CarnitinaLa L - carnitina è una molecola sintetizzata dal nostro organismo che può anche essere assunta con la dieta, e che naturalmente partecipa a diversi processi biochimici nell’organismo umano: trasporta gli acidi grassi all’interno delle cellule, nei mitocondri, in modo che questi vengano usati come energia dai mitocondri cellulari, aiutando così il consumo e l’eliminazione dei grassi nel corpo.

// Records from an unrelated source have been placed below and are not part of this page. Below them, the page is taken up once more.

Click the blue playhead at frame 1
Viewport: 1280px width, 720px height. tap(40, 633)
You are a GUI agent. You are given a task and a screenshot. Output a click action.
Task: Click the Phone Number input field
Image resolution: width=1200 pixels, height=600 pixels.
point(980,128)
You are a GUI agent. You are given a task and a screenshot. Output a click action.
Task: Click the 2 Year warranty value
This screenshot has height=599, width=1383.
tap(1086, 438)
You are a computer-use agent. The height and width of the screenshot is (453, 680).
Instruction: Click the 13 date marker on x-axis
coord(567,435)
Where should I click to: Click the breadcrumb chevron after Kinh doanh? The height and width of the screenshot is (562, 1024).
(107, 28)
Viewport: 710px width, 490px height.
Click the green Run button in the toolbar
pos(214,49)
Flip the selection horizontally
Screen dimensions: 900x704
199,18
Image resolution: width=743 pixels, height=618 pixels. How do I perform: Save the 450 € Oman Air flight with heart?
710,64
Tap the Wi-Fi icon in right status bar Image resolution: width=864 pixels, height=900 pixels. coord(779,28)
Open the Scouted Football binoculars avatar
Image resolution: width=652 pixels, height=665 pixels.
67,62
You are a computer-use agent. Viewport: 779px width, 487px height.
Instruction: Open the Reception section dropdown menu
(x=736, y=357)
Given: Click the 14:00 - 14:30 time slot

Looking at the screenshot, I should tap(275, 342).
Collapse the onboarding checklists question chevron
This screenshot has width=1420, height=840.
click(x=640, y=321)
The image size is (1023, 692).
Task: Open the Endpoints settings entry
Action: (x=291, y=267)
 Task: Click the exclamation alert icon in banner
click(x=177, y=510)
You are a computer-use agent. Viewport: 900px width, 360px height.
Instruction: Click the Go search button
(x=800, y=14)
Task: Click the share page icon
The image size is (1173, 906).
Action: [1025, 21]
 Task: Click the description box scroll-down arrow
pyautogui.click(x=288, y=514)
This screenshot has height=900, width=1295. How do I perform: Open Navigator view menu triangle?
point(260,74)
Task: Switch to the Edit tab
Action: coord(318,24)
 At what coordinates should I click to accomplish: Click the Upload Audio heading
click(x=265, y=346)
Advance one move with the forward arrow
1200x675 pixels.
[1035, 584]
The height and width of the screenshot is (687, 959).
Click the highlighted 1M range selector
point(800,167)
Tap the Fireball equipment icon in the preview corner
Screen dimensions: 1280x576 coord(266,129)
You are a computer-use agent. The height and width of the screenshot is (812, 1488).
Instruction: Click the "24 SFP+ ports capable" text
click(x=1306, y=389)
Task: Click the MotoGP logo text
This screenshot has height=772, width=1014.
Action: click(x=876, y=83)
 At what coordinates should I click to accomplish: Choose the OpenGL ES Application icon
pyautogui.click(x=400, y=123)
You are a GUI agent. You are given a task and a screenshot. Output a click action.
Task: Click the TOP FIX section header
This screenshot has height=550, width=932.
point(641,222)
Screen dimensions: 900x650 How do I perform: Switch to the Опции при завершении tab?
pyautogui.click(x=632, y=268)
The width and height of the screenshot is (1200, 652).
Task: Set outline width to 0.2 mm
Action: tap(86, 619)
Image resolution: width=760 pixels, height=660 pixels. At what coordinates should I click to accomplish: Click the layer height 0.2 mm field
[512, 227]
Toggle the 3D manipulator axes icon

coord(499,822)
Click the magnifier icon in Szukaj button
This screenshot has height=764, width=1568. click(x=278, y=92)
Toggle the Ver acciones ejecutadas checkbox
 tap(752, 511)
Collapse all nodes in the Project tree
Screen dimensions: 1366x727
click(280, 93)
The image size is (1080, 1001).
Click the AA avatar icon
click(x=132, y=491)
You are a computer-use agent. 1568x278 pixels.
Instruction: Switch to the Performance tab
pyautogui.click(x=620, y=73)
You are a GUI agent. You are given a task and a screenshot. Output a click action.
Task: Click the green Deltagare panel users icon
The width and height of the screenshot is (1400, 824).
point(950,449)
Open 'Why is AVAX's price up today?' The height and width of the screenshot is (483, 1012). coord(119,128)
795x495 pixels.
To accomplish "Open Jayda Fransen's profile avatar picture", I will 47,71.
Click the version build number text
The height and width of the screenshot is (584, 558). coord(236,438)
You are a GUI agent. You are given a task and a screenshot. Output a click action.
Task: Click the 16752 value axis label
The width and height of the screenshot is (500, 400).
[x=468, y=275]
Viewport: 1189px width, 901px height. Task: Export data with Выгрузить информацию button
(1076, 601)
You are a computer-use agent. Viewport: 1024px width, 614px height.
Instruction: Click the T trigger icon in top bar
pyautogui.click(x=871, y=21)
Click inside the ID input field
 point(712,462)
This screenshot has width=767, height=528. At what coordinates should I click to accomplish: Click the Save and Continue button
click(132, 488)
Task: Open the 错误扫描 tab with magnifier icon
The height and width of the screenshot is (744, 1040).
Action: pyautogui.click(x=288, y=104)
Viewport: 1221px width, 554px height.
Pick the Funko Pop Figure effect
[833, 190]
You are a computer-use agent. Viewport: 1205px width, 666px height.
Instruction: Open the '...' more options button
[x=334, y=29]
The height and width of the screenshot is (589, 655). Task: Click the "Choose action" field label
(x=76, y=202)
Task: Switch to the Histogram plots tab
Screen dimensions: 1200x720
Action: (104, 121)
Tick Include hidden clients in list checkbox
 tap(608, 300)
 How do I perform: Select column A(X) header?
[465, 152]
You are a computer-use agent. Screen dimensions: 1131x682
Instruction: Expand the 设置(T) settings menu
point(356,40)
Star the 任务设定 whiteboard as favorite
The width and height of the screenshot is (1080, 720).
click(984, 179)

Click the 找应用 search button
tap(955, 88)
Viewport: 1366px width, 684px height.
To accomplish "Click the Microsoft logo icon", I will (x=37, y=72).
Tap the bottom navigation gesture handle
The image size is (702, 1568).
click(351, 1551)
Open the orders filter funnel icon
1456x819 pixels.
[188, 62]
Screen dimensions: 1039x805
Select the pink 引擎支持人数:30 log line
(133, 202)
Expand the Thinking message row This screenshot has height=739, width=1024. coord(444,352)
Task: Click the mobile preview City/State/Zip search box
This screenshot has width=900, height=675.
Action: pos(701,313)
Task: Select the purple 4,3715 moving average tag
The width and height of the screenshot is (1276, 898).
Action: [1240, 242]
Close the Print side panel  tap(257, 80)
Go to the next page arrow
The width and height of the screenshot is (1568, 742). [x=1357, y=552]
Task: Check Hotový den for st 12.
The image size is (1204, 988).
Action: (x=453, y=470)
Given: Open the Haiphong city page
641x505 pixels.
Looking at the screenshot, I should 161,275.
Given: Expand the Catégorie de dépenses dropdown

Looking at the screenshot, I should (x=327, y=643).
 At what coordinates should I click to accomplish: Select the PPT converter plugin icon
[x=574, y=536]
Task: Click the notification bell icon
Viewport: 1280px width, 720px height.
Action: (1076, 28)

Presente in molti alimenti (carne rossa in particolare, latticini, noci, semi, legumi, carciofi, asparagi, barbabietole, broccoli, cavoletti di bruxelles, aglio, prezzemolo, albicocche, banane, grano saraceno, granturco, miglio, farina d’avena, crusca, frumento integrale, germe di grano, polline, lievito di birra, carruba e verza, semi di soia, avocado).

Da tempo nell’atletica la carnitina è sempre più usata come integratore, oltre che in ambito cardiologico, per il miglioramento della funzione cardiovascolare, probabilmente per la riduzione indotta del colesterolo e per la sua capacità di partecipare alla conversione dei grassi a scopo energetico, ma negli ultimi tempi, proprio per questi doti dietetiche, è sempre più inserita nei protocolli di trattamento del sovrappeso e della obesità, insieme a diete dimagranti. Diversi studi infatti hanno mostrato che la carnitina favorisce la combustione dei grassi, e che la mancanza di tale sostanza porta alla produzione di energia ridotta e un aumento del tessuto adiposo.

A questi studi tuttavia se ne oppongono altri che bocciano la “funzione dimagrante” della molecola, attribuendo questi benefici più ad una dieta dimagrante o ad aumentati livelli di attività fisica. Non di meno, è fuor di dubbio che la carnitina aiuta ad aumentare la combustione dei grassi nell’organismo umano, dunque una sua presenza nella nostra alimentazione, o sotto forma di integratore, non può far certo male; in commercio molti cibi vengono arricchiti in carnitina e integratori a base di carnitina, tuttavia la molecola viene venduta come integratore anche singolarmente.

Se i benefici sono noti, per i medici sono noti anche gli effetti collaterali a carico dell’apparato gastrointestinale, dando nausea e vomito, crampi addominali e diarrea, e i medici ne sconsigliano l’uso nei pazienti con malattie della tiroide o nei casi di epilessia (può dare convulsioni).

La L - carnitina, in capsula o bustina, si fornisce in dose giornaliera variabile in base alla età, costituzione e sesso della persona: mediamente il dosaggio adeguato è di 200 mg al giorno, ma in atleti o persone a dieta le quantità di carnitina giornaliere sono più alte (1500 mg - 4000 mg), con una assunzione da prediligere trenta minuti prima di ogni pasto o prima dell’attività fisica da svolgere.